▶ ACTION ITEM:
Extract all records. Keep each one exact.

(Stored records)
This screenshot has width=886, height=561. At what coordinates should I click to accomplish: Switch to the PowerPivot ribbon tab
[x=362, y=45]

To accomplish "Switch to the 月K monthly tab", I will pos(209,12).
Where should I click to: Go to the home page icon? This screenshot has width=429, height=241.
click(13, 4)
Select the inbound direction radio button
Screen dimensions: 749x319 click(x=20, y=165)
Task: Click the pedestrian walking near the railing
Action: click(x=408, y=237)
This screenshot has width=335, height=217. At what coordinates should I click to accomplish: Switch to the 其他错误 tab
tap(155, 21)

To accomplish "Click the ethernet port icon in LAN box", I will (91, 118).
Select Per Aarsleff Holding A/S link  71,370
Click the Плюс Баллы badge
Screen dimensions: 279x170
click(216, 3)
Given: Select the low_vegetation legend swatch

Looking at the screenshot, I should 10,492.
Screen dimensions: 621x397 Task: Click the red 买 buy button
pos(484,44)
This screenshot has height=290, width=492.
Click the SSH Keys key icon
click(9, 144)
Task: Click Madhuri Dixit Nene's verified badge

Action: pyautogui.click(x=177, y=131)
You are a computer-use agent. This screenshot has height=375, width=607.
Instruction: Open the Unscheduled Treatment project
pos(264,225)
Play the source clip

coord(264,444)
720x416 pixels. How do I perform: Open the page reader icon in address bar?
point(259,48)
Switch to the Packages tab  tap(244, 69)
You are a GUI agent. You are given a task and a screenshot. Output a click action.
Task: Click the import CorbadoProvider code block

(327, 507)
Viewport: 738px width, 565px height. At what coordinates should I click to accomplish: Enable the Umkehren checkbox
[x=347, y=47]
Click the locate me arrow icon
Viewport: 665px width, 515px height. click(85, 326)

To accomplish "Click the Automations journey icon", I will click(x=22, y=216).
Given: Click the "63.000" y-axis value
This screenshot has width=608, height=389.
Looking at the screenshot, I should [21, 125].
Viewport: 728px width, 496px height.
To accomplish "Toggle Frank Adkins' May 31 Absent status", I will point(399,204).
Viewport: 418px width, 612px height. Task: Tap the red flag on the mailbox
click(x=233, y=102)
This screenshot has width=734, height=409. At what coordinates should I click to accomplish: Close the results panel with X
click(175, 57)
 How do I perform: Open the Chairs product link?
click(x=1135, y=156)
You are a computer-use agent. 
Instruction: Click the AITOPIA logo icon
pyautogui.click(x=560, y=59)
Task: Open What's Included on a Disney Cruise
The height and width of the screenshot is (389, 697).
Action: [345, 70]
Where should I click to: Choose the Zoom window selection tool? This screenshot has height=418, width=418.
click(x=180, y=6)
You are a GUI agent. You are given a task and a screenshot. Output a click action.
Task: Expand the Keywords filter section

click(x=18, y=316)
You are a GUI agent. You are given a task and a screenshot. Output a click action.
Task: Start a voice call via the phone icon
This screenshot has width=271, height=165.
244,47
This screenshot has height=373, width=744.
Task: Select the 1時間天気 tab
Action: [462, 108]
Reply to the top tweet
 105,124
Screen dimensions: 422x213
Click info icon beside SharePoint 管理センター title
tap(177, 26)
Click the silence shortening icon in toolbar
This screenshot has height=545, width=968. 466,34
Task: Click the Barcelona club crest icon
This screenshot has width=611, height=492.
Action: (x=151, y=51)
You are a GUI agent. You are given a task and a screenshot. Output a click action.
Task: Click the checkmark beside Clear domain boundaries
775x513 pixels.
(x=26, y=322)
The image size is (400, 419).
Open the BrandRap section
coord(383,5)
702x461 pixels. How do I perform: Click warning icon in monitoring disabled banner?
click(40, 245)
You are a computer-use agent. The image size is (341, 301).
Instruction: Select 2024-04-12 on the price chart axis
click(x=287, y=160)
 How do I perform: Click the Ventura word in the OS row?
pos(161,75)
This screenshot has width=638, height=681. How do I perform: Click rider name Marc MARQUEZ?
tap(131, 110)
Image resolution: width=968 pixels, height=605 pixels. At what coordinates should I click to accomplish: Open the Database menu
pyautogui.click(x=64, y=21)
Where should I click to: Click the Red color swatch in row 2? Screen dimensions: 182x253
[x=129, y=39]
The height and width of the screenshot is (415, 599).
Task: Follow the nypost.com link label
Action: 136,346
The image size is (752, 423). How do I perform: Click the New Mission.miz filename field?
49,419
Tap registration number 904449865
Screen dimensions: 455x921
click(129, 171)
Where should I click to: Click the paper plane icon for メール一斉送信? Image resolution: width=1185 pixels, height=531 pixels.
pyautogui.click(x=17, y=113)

▶ PROBLEM SOLUTION:
This screenshot has width=886, height=561. At what coordinates should I click to accomplish: Switch to the PowerPivot ribbon tab
[x=362, y=45]

To accomplish "Switch to the 月K monthly tab", I will pos(209,12).
Where should I click to: Go to the home page icon? This screenshot has width=429, height=241.
click(13, 4)
Select the inbound direction radio button
Screen dimensions: 749x319 click(x=20, y=165)
Task: Click the pedestrian walking near the railing
Action: click(x=408, y=237)
This screenshot has width=335, height=217. At what coordinates should I click to accomplish: Switch to the 其他错误 tab
tap(155, 21)

To accomplish "Click the ethernet port icon in LAN box", I will (91, 118).
Select Per Aarsleff Holding A/S link  71,370
Click the Плюс Баллы badge
Screen dimensions: 279x170
click(216, 3)
Given: Select the low_vegetation legend swatch

Looking at the screenshot, I should 10,492.
Screen dimensions: 621x397 Task: Click the red 买 buy button
pos(484,44)
This screenshot has height=290, width=492.
Click the SSH Keys key icon
click(9, 144)
Task: Click Madhuri Dixit Nene's verified badge

Action: pyautogui.click(x=177, y=131)
You are a computer-use agent. This screenshot has height=375, width=607.
Instruction: Open the Unscheduled Treatment project
pos(264,225)
Play the source clip

coord(264,444)
720x416 pixels. How do I perform: Open the page reader icon in address bar?
point(259,48)
Switch to the Packages tab  tap(244, 69)
You are a GUI agent. You are given a task and a screenshot. Output a click action.
Task: Click the import CorbadoProvider code block

(327, 507)
Viewport: 738px width, 565px height. At what coordinates should I click to accomplish: Enable the Umkehren checkbox
[x=347, y=47]
Click the locate me arrow icon
Viewport: 665px width, 515px height. click(85, 326)

To accomplish "Click the Automations journey icon", I will click(x=22, y=216).
Given: Click the "63.000" y-axis value
This screenshot has width=608, height=389.
Looking at the screenshot, I should [21, 125].
Viewport: 728px width, 496px height.
To accomplish "Toggle Frank Adkins' May 31 Absent status", I will point(399,204).
Viewport: 418px width, 612px height. Task: Tap the red flag on the mailbox
click(x=233, y=102)
This screenshot has width=734, height=409. At what coordinates should I click to accomplish: Close the results panel with X
click(175, 57)
 How do I perform: Open the Chairs product link?
click(x=1135, y=156)
You are a computer-use agent. 
Instruction: Click the AITOPIA logo icon
pyautogui.click(x=560, y=59)
Task: Open What's Included on a Disney Cruise
The height and width of the screenshot is (389, 697).
Action: [345, 70]
Where should I click to: Choose the Zoom window selection tool? This screenshot has height=418, width=418.
click(x=180, y=6)
You are a GUI agent. You are given a task and a screenshot. Output a click action.
Task: Expand the Keywords filter section

click(x=18, y=316)
You are a GUI agent. You are given a task and a screenshot. Output a click action.
Task: Start a voice call via the phone icon
This screenshot has width=271, height=165.
244,47
This screenshot has height=373, width=744.
Task: Select the 1時間天気 tab
Action: [462, 108]
Reply to the top tweet
 105,124
Screen dimensions: 422x213
Click info icon beside SharePoint 管理センター title
tap(177, 26)
Click the silence shortening icon in toolbar
This screenshot has height=545, width=968. 466,34
Task: Click the Barcelona club crest icon
This screenshot has width=611, height=492.
Action: (x=151, y=51)
You are a GUI agent. You are given a task and a screenshot. Output a click action.
Task: Click the checkmark beside Clear domain boundaries
775x513 pixels.
(x=26, y=322)
The image size is (400, 419).
Open the BrandRap section
coord(383,5)
702x461 pixels. How do I perform: Click warning icon in monitoring disabled banner?
click(40, 245)
You are a computer-use agent. The image size is (341, 301).
Instruction: Select 2024-04-12 on the price chart axis
click(x=287, y=160)
 How do I perform: Click the Ventura word in the OS row?
pos(161,75)
This screenshot has width=638, height=681. How do I perform: Click rider name Marc MARQUEZ?
tap(131, 110)
Image resolution: width=968 pixels, height=605 pixels. At what coordinates should I click to accomplish: Open the Database menu
pyautogui.click(x=64, y=21)
Where should I click to: Click the Red color swatch in row 2? Screen dimensions: 182x253
[x=129, y=39]
The height and width of the screenshot is (415, 599).
Task: Follow the nypost.com link label
Action: 136,346
The image size is (752, 423). How do I perform: Click the New Mission.miz filename field?
49,419
Tap registration number 904449865
Screen dimensions: 455x921
click(129, 171)
Where should I click to: Click the paper plane icon for メール一斉送信? Image resolution: width=1185 pixels, height=531 pixels.
pyautogui.click(x=17, y=113)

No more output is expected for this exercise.